Facciamo un esempio: la quantità di energia fossile disponibile è tuttora fantastica, ma i giacimenti sono sempre più difficili e costosi da raggiungere e sfruttare. Solo organizzazioni estremamente vaste ed integrate possono avere i mezzi per farlo e solo se possono poi accedere ad un mercato globale in cui vendere la propria merce.
Per farne un altro, l’epidemia di Ebola del 2014 è stata messa sotto controllo a fatica e solo grazie all’afflusso di personale specializzato, materiali costosissimi ed aiuti di vario genere dal mondo intero. Tutte cose che solo organizzazioni della potenza dell’OMS, l’UE, gli USA e la Comunità Economica degli Stati dell’Africa Occidentale potevano fare. Senza strutture di tale vastità e complessità, i morti sarebbero stati probabilmente dei milioni in gran parte dell’Africa.
Piccolo è meno dissipativo, ma più scomodo
Quando si parla di de-globalizzazione, volentieri si pensa al proprio orto e di come sarebbero belle delle comunità agricole in cui ognuno contribuisce come può al benessere collettivo.A parte il fatto che tra il mercato globale ed il mio giardino ci sono parecchi livelli organizzativi intermedi, è vero che piccole comunità rurali rappresentano un modello socioeconomico molto più adatto a tempi di scarsezza. Penso quindi che sia sicuramente una buona idea quella di prepararsi a cavarsela in economie locali, scarsamente connesse col resto del mondo. Ma non bisogna illudersi che queste possano far vivere 8 miliardi di persone, men che meno fino ad 80 anni e passa.
In sintesi, un’economia locale può provvedere cibo, acqua, abiti ed alloggio, ma non potrà mai consentire una connessione internet, cure ospedaliere moderne, viaggi lontani, tecnologie avanzate e tutti gli altri vantaggi che ci ha dato la progressiva integrazione delle economie mondiali.
Man mano che i sistemi socioeconomici maggiori si disarticoleranno in sotto-sistemi via via più piccoli, diminuiranno la massa e l’impatto globale dell’umanità. Ma diminuirà anche la nostra capacità di sfruttare le residue risorse del pianeta. In pratica, la stessa retroazione che ha prodotto il fenomeno che chiamiamo “progresso”, se lo rimangerà. Se del tutto od in parte, lo vedremo, dipende da molti fattori. In ogni caso, la popolazione diminuirà, forse anche rapidamente.

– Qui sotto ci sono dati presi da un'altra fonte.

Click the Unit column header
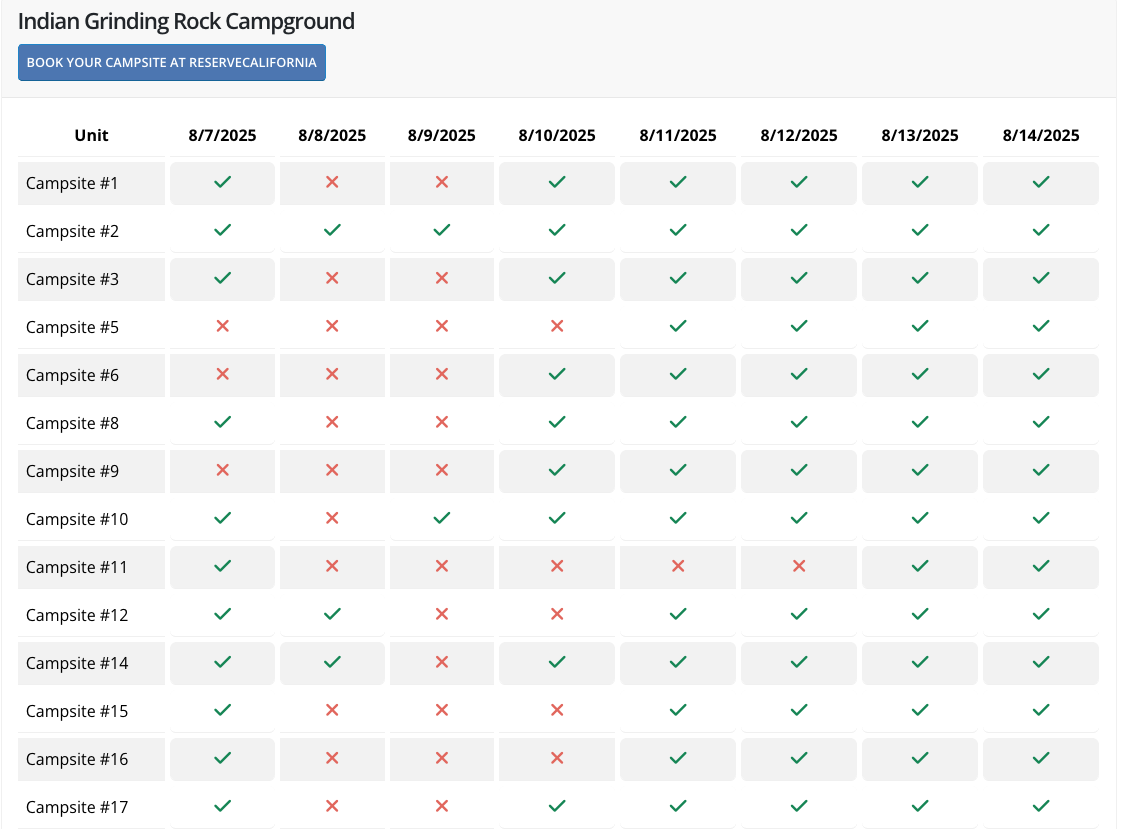The image size is (1124, 829). coord(92,136)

Un fatto questo che si tende a tacere, anche se è l'unica speranza che ci rimane. Solo un'abbastanza rapida riduzione del carico antropico potrebbe infatti salvare la Biorfera e, dunque, anche la nostra discendenza.
Per essere chiari: era prevedibile che la globalizzazione ci sarebbe costata cara, ma era difficile evitarla. E' altrettanto prevedibile che la de-globalizzazione ci costerà ancora di più ed anche stavolta sarà inevitabile. Tuttavia, una brutale decrescita è probabilmente la migliore speranza che ci resta di non distruggere la Biosfera (moi compresi).